LEO: How will this year’s election affect the Council, in terms of partisanship? KK: The reality is we have — and The Courier-Journal said today maybe Councilman Kramer can find a way to do away with the caucuses or something. I don’t see that happening. I don’t think the president really has the authority to just declare that there’s not going to be caucuses anymore. And if I did, I could guarantee you any ability I would have to work in this environment would be gone. Both sides would be so mad at me, I’d never be able to do anything, and that would defeat every purpose I have. My hope is that what we’ll be able to do is keep the conversations in committees focused on issues. Now, if our having discussions about the safety of the city is going to appear to be partisan, then I really don’t know how you have that discussion. Because we really need to have that discussion, and we need to have it honestly, openly, and we’ve got to figure out what’s going on in the city and what we can do to move us in the right direction. My goal would be, then, that the discussion in committees stays professional, and that the discussion in the committees stays focused on issues and not on individuals.

LEO: Why do you think you’re so popular among the Democrats in your district? KK: I honestly think that folks out there understand that the person who’s representing them is representing them, in my district. I am not representing a party in my district; I’m representing people in my district. And the Democrats pay taxes the same as the Republicans, and they deserve the same level of care, the same level of effort, the same level of service. And so I think I’ve been able, fortunately, to convey to people that my job, the way I see it, is to respond to and to do the best I can to take care of the services that the city is responsible for.

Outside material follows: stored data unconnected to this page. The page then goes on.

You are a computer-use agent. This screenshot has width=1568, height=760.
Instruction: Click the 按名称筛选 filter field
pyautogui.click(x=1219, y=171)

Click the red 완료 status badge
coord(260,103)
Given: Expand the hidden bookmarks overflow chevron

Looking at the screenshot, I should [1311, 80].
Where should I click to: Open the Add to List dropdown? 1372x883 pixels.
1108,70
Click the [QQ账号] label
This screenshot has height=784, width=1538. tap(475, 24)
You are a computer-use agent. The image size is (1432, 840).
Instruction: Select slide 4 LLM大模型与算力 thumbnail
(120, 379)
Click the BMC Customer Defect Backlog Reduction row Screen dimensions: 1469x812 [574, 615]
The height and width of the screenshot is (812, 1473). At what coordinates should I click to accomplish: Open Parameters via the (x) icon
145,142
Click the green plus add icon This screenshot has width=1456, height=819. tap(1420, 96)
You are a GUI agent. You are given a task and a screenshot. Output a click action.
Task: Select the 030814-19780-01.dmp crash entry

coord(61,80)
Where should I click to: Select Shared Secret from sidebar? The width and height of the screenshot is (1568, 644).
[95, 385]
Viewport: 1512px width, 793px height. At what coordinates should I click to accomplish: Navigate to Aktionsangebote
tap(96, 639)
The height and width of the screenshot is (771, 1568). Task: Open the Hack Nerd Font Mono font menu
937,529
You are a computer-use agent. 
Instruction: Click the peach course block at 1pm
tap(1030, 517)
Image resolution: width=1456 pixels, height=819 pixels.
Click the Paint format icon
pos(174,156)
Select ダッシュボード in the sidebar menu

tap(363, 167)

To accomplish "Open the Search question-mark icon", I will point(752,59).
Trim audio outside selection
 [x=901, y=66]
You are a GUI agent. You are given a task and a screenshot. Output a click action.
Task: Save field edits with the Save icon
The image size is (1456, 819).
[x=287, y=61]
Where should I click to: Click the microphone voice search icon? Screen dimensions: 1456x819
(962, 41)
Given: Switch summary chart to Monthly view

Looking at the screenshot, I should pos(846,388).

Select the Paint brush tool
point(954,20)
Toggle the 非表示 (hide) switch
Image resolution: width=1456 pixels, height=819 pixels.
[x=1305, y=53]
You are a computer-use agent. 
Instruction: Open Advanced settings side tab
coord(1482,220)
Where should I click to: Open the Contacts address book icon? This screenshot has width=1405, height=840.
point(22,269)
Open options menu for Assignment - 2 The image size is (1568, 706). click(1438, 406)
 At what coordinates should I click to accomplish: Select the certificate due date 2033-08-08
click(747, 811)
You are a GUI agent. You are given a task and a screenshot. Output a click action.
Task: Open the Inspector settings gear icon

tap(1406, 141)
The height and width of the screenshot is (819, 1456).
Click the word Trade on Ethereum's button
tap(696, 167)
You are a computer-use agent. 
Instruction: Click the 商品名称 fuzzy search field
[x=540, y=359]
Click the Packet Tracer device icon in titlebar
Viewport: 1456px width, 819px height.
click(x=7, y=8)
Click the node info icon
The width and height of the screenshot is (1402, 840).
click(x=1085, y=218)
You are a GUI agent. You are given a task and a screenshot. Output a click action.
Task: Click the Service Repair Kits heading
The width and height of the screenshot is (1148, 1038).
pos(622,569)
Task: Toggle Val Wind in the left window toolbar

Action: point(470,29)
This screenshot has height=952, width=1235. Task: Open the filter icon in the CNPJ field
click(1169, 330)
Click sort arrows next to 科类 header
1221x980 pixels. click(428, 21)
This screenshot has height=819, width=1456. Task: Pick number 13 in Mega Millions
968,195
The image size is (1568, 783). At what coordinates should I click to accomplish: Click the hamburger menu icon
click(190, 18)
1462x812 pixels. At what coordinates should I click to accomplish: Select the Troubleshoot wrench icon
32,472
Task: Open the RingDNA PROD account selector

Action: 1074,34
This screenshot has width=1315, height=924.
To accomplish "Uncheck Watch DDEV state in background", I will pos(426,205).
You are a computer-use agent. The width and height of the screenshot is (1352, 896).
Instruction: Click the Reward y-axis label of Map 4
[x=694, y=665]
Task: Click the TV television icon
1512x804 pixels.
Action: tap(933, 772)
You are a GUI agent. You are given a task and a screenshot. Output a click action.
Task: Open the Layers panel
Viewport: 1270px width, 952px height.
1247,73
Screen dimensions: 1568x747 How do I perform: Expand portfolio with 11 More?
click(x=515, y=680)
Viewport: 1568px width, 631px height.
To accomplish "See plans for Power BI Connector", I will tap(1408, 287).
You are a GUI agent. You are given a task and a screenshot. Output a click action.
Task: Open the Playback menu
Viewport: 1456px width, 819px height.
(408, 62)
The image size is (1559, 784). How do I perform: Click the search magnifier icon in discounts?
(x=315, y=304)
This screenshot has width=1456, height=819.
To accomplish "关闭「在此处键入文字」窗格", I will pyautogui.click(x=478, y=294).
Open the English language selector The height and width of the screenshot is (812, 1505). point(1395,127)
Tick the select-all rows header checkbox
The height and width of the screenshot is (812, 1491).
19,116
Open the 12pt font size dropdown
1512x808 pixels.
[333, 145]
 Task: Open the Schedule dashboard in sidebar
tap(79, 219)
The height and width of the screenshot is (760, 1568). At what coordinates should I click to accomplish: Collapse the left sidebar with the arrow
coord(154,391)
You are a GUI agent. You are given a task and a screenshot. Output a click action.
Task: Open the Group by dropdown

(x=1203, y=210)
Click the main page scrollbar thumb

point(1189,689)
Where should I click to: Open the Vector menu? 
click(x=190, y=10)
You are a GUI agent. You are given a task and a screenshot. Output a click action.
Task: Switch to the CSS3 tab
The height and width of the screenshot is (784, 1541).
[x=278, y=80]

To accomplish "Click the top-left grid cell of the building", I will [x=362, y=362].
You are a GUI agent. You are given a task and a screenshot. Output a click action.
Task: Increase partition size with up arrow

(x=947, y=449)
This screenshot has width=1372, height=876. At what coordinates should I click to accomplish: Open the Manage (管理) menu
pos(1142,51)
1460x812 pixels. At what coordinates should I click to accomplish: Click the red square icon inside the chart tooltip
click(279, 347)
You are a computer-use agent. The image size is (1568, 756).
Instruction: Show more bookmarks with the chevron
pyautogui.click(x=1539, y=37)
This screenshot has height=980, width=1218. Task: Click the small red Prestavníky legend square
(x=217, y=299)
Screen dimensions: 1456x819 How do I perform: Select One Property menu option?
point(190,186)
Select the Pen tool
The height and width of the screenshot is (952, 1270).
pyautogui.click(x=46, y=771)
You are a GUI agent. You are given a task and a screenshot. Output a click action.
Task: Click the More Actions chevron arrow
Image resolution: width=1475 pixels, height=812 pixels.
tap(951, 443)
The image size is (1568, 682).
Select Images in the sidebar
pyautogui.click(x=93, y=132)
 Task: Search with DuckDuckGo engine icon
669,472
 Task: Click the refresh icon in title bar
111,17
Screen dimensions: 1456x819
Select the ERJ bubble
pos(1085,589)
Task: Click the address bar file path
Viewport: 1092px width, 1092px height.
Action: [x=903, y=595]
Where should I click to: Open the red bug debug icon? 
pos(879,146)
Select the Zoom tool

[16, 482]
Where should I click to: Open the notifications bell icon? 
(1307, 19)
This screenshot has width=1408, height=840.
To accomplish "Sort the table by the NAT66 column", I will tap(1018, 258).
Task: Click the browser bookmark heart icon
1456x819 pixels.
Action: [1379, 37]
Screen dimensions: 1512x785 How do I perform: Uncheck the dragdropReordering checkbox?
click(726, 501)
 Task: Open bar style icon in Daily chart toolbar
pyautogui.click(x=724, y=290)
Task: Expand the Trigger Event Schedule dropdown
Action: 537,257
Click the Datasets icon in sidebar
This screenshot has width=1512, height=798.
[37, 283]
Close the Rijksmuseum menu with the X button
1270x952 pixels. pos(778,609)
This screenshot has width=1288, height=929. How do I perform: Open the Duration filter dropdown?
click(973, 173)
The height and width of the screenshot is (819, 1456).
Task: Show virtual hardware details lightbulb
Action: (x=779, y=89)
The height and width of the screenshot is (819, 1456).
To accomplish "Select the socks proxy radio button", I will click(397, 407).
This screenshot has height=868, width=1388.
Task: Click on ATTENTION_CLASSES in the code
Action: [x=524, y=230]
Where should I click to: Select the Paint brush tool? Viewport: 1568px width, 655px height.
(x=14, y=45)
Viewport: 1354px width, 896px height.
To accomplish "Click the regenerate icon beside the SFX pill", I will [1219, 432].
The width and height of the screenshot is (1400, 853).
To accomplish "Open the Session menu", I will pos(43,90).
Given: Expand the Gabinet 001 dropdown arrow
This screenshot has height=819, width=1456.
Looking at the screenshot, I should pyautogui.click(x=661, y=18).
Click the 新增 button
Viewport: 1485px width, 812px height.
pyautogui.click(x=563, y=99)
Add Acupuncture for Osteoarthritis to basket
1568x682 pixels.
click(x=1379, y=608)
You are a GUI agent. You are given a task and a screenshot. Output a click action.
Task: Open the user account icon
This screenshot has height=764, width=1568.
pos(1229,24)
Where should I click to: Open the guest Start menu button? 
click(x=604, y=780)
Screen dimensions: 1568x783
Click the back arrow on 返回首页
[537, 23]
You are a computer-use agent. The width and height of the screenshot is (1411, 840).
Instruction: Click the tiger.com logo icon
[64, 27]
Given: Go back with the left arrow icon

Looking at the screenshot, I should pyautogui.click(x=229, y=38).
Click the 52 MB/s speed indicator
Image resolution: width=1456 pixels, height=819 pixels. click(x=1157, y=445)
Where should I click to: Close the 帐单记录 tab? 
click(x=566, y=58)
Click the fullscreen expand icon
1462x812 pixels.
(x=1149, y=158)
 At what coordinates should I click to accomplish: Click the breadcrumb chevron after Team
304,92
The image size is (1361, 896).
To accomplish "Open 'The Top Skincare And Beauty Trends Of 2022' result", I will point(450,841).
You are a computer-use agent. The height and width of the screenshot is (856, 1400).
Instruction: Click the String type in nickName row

LEO: One criticism of district representation in general is that, depending on the way representatives behave, it inhibits big-picture thinking. Does being president change the composition of your thinking there? KK: I don’t think it changes the composition of my thinking. I think the point you raise is a valid point, but I would share with you that although that’s legitimate and I certainly recognize and understand that in many instances that’s very true, that’s not been true from my perspective. I represent the folks who live in District 11, but if the people in District 11 are going to be best served, they’re going to be best served by having this city move forward. It’s in the best interest of my constituents to see Louisville grow to be as good as it can be, and sometimes there will be things — we may have to look at a road in District 11 that might be slightly in disrepair, when another major road in another area of town is in huge disrepair, and there’s a need to take care of that one first. I think people understand that. I don’t think most people are so parochial that they can only see what goes on in their own part of the world.

LEO: Name three major issues the Council will face this year. KK: I think safety has got to be the first thing we talk about. We’ve got some pretty serious issues, and we’ve got to take a good, hard look. I think the second thing we have to do is look at Metro development and jobs. We’ve got to do what we can to get good jobs here that pay well enough that people can really do well on those salaries and in those positions. We’ve got to do what we can to support small businesses here. There’s a lot of money brought into this community in small businesses, and so anything we can do to help with the growth of jobs — I don’t mean to suggest that Ford and UPS aren’t huge; they are, GE too — but at the same time I think we’ve got to focus on small business as well. The third thing (is) one that I haven’t been personally involved in yet because I wasn’t in the group that was dealing with the arena decision, but that’s big. I think it’s time for the city of Louisville to take a real good, hard look at what does this do for us, and where do we go from here with building such an attraction?